Lignes d'un jeu de données:
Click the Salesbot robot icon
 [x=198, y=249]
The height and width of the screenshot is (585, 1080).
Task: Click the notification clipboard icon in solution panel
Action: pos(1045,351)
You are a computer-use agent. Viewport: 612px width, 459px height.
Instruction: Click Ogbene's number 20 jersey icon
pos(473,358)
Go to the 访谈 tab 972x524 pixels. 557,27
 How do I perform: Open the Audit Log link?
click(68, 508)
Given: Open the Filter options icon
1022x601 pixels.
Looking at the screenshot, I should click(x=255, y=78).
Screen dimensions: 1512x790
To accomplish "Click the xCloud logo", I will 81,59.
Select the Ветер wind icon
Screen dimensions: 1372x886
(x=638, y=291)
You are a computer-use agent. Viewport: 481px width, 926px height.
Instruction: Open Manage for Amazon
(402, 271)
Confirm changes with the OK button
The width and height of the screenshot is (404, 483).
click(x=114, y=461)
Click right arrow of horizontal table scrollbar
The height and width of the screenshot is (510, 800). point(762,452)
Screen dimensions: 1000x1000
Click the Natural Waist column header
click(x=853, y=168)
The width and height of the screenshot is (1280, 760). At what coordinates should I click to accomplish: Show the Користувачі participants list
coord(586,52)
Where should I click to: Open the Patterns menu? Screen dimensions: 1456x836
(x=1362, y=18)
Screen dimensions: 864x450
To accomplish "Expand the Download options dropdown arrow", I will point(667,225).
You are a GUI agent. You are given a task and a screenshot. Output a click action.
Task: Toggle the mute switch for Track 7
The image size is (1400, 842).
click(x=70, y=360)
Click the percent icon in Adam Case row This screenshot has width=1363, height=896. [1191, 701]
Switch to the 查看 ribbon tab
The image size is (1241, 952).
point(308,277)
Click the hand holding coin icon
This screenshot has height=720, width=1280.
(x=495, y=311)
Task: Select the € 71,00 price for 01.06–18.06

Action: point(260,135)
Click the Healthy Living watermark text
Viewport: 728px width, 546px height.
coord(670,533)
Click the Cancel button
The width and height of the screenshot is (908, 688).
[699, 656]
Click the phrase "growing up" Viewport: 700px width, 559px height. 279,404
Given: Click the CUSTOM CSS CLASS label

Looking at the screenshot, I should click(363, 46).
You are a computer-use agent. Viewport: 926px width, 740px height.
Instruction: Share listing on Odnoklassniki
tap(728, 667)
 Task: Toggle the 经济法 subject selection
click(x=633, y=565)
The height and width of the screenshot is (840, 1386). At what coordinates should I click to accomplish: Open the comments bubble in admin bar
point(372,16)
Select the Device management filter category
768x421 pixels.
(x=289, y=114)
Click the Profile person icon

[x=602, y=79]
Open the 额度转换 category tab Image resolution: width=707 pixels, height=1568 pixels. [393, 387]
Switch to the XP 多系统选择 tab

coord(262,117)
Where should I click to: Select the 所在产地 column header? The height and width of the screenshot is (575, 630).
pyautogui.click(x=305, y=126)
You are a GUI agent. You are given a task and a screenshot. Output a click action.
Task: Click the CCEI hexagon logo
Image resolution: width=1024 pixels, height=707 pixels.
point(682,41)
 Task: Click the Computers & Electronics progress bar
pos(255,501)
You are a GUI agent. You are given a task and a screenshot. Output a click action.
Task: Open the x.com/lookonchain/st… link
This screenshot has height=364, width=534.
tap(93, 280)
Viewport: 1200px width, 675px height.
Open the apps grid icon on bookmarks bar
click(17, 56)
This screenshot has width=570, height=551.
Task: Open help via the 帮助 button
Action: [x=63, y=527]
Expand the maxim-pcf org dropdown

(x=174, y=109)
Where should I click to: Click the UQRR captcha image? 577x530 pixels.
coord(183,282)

▶ [PROBLÈME COURT]: Exprimez sous forme de liste JSON de chaînes, à raison d'une chaîne par ligne et sans les lignes vides, le passage qui commence à la ligne contenant « Where should I click to: Open » et se poursuit jusqu'à la ligne contenant « click(x=70, y=360) », ces deux lignes comprises.

▶ [RÉPONSE RÉDIGÉE]:
[
  "Where should I click to: Open the Patterns menu? Screen dimensions: 1456x836",
  "(x=1362, y=18)",
  "Screen dimensions: 864x450",
  "To accomplish \"Expand the Download options dropdown arrow\", I will point(667,225).",
  "You are a GUI agent. You are given a task and a screenshot. Output a click action.",
  "Task: Toggle the mute switch for Track 7",
  "The image size is (1400, 842).",
  "click(x=70, y=360)"
]